> _What needs to be done_
Print the listing below only from the line that has "Task: Click the 删除 link for row 33" through the line that has "You are a GUI", exactly, and drop any picture.
# # # # #
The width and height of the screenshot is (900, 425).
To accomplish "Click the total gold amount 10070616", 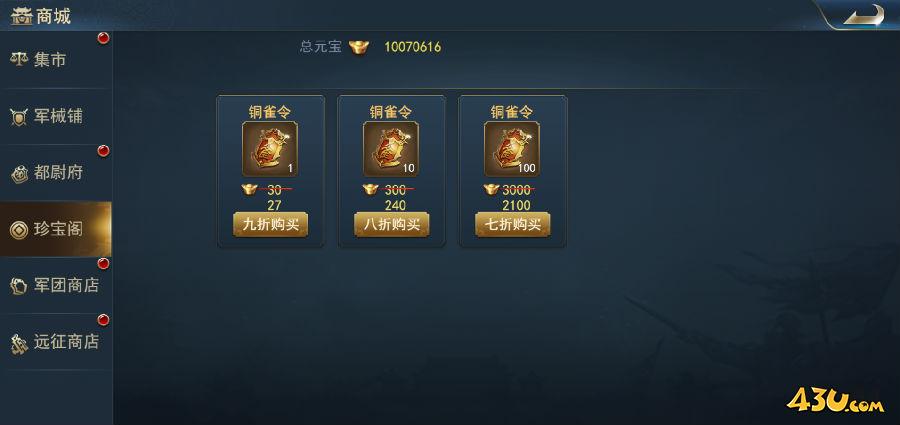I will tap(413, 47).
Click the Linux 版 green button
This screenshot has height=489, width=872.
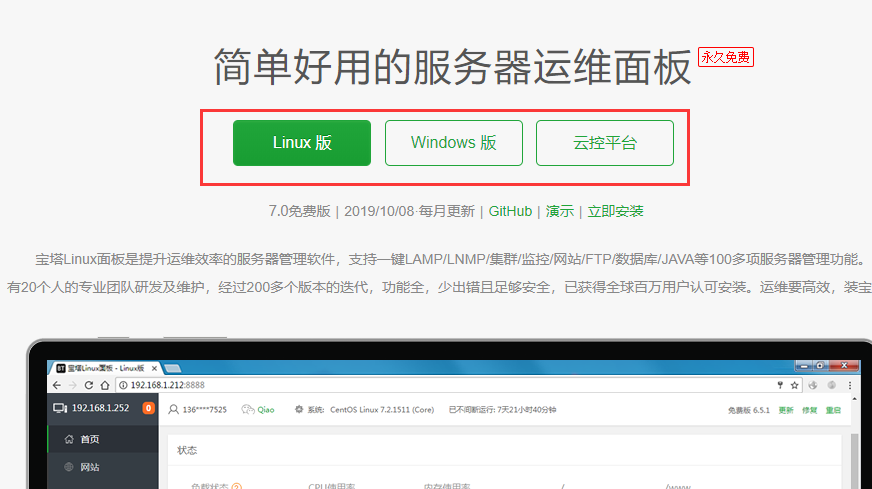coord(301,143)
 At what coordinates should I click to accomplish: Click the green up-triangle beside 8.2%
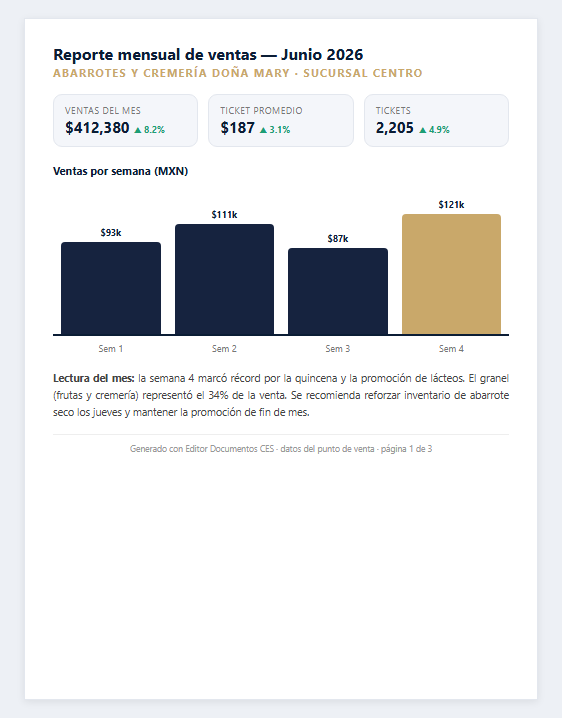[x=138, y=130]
# # # # #
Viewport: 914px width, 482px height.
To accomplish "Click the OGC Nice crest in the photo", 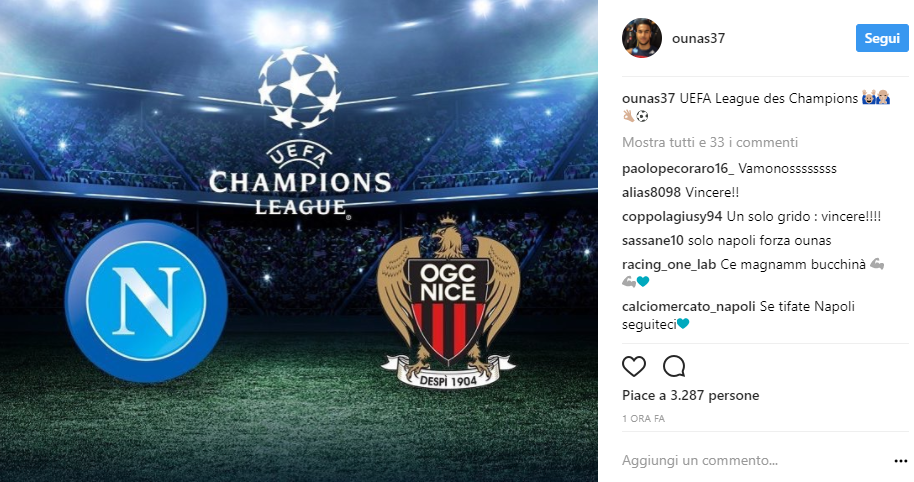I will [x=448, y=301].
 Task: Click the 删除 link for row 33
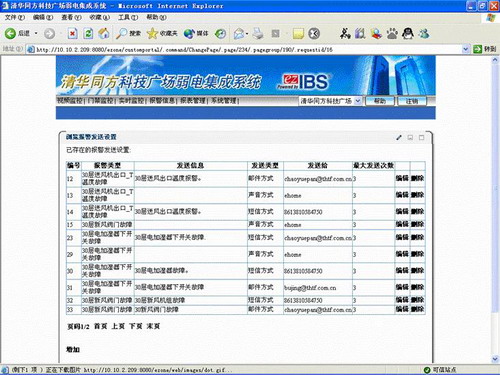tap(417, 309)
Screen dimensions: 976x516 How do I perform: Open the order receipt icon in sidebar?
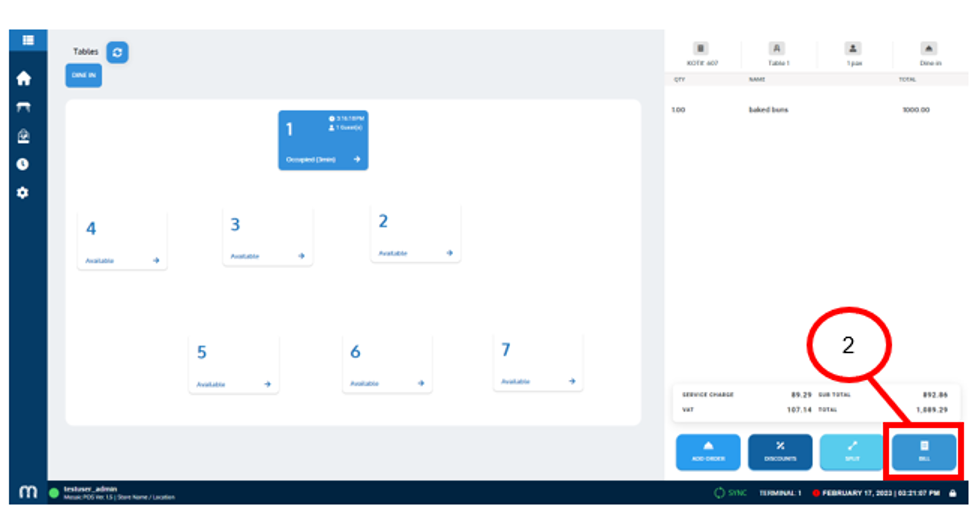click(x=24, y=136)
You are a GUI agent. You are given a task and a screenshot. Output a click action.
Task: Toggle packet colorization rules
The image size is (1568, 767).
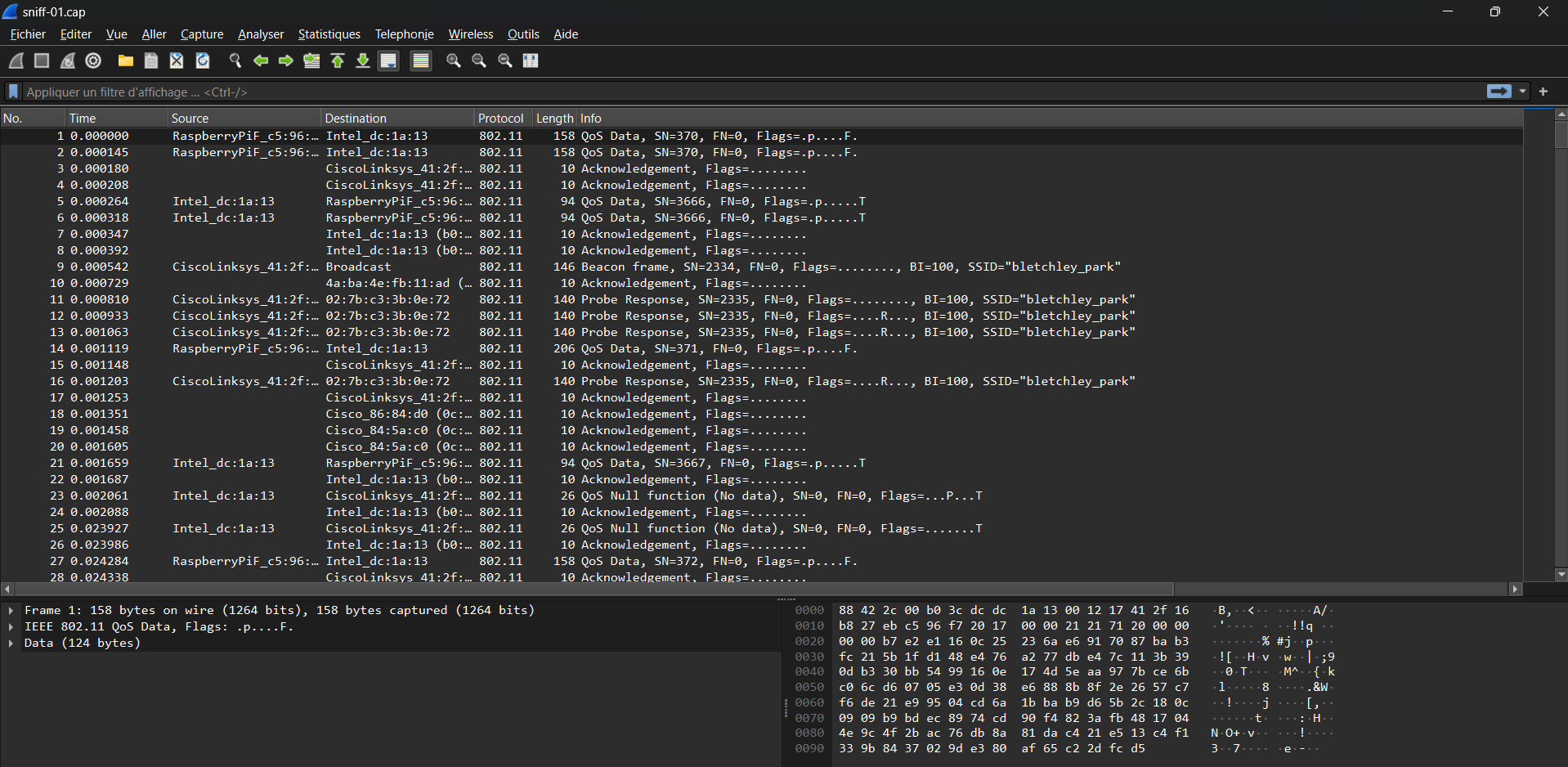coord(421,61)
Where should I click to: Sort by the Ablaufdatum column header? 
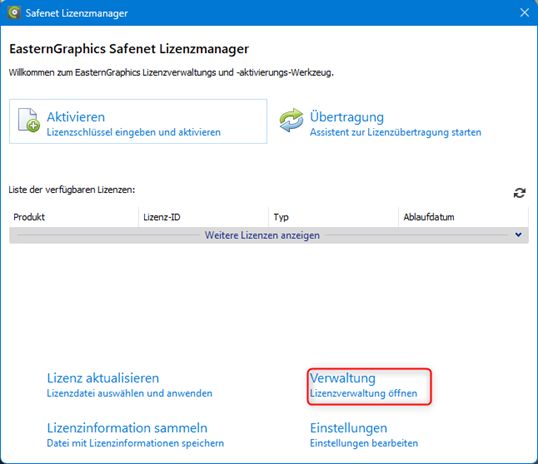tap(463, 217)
# # # # #
> _Output for this task_
 Task: Click the 删除 link for row 33
tap(417, 309)
Screen dimensions: 976x516 How do I perform: Open the order receipt icon in sidebar?
click(x=24, y=136)
You are a GUI agent. You are given a task and a screenshot. Output a click action.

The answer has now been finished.